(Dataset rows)
--- begin ---

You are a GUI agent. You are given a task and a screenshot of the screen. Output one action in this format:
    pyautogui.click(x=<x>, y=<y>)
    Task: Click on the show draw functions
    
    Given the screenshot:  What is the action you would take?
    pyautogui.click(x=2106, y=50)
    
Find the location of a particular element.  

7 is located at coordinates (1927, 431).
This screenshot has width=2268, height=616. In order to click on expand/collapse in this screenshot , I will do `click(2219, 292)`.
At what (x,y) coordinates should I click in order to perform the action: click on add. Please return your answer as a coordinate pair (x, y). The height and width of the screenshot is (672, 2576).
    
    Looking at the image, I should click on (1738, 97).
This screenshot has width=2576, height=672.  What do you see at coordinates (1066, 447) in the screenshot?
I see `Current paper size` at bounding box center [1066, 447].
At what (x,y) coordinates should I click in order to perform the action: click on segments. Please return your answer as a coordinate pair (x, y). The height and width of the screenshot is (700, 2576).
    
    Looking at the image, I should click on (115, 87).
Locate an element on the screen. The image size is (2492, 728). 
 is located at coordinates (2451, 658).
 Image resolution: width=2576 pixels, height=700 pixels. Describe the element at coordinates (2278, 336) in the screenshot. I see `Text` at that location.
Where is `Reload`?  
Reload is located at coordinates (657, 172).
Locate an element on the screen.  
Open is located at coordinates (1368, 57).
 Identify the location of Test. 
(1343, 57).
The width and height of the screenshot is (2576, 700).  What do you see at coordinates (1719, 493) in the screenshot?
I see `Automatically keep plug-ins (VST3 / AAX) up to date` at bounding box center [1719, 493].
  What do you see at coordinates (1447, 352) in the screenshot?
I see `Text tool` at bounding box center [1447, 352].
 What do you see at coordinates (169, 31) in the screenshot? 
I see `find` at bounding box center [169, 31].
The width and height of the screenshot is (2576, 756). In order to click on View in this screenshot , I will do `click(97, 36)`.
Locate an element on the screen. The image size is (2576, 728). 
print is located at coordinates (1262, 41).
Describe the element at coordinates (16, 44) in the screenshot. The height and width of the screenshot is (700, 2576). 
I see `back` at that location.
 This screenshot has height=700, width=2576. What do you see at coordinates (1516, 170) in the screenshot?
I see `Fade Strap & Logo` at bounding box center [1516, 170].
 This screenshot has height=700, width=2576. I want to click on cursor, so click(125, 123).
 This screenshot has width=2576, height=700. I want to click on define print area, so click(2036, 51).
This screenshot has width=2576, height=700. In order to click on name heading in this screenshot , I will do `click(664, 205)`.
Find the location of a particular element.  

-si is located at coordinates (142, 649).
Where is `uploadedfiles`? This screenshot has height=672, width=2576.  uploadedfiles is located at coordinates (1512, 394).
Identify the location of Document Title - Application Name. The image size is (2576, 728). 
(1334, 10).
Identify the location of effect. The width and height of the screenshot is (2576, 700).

--- end ---

▶ _Stated goal_: Reproduce every row above verbatim, keeping each character, space, and line break unchanged.

▶ _Response to the task_:
You are a GUI agent. You are given a task and a screenshot of the screen. Output one action in this format:
    pyautogui.click(x=<x>, y=<y>)
    Task: Click on the show draw functions
    
    Given the screenshot:  What is the action you would take?
    pyautogui.click(x=2106, y=50)
    
Find the location of a particular element.  

7 is located at coordinates (1927, 431).
This screenshot has width=2268, height=616. In order to click on expand/collapse in this screenshot , I will do `click(2219, 292)`.
At what (x,y) coordinates should I click in order to perform the action: click on add. Please return your answer as a coordinate pair (x, y). The height and width of the screenshot is (672, 2576).
    
    Looking at the image, I should click on (1738, 97).
This screenshot has width=2576, height=672.  What do you see at coordinates (1066, 447) in the screenshot?
I see `Current paper size` at bounding box center [1066, 447].
At what (x,y) coordinates should I click in order to perform the action: click on segments. Please return your answer as a coordinate pair (x, y). The height and width of the screenshot is (700, 2576).
    
    Looking at the image, I should click on (115, 87).
Locate an element on the screen. The image size is (2492, 728). 
 is located at coordinates (2451, 658).
 Image resolution: width=2576 pixels, height=700 pixels. Describe the element at coordinates (2278, 336) in the screenshot. I see `Text` at that location.
Where is `Reload`?  
Reload is located at coordinates (657, 172).
Locate an element on the screen.  
Open is located at coordinates (1368, 57).
 Identify the location of Test. 
(1343, 57).
The width and height of the screenshot is (2576, 700).  What do you see at coordinates (1719, 493) in the screenshot?
I see `Automatically keep plug-ins (VST3 / AAX) up to date` at bounding box center [1719, 493].
  What do you see at coordinates (1447, 352) in the screenshot?
I see `Text tool` at bounding box center [1447, 352].
 What do you see at coordinates (169, 31) in the screenshot? 
I see `find` at bounding box center [169, 31].
The width and height of the screenshot is (2576, 756). In order to click on View in this screenshot , I will do `click(97, 36)`.
Locate an element on the screen. The image size is (2576, 728). 
print is located at coordinates (1262, 41).
Describe the element at coordinates (16, 44) in the screenshot. The height and width of the screenshot is (700, 2576). 
I see `back` at that location.
 This screenshot has height=700, width=2576. What do you see at coordinates (1516, 170) in the screenshot?
I see `Fade Strap & Logo` at bounding box center [1516, 170].
 This screenshot has height=700, width=2576. I want to click on cursor, so click(125, 123).
 This screenshot has width=2576, height=700. I want to click on define print area, so click(2036, 51).
This screenshot has width=2576, height=700. In order to click on name heading in this screenshot , I will do `click(664, 205)`.
Find the location of a particular element.  

-si is located at coordinates (142, 649).
Where is `uploadedfiles`? This screenshot has height=672, width=2576.  uploadedfiles is located at coordinates (1512, 394).
Identify the location of Document Title - Application Name. The image size is (2576, 728). 
(1334, 10).
Identify the location of effect. The width and height of the screenshot is (2576, 700).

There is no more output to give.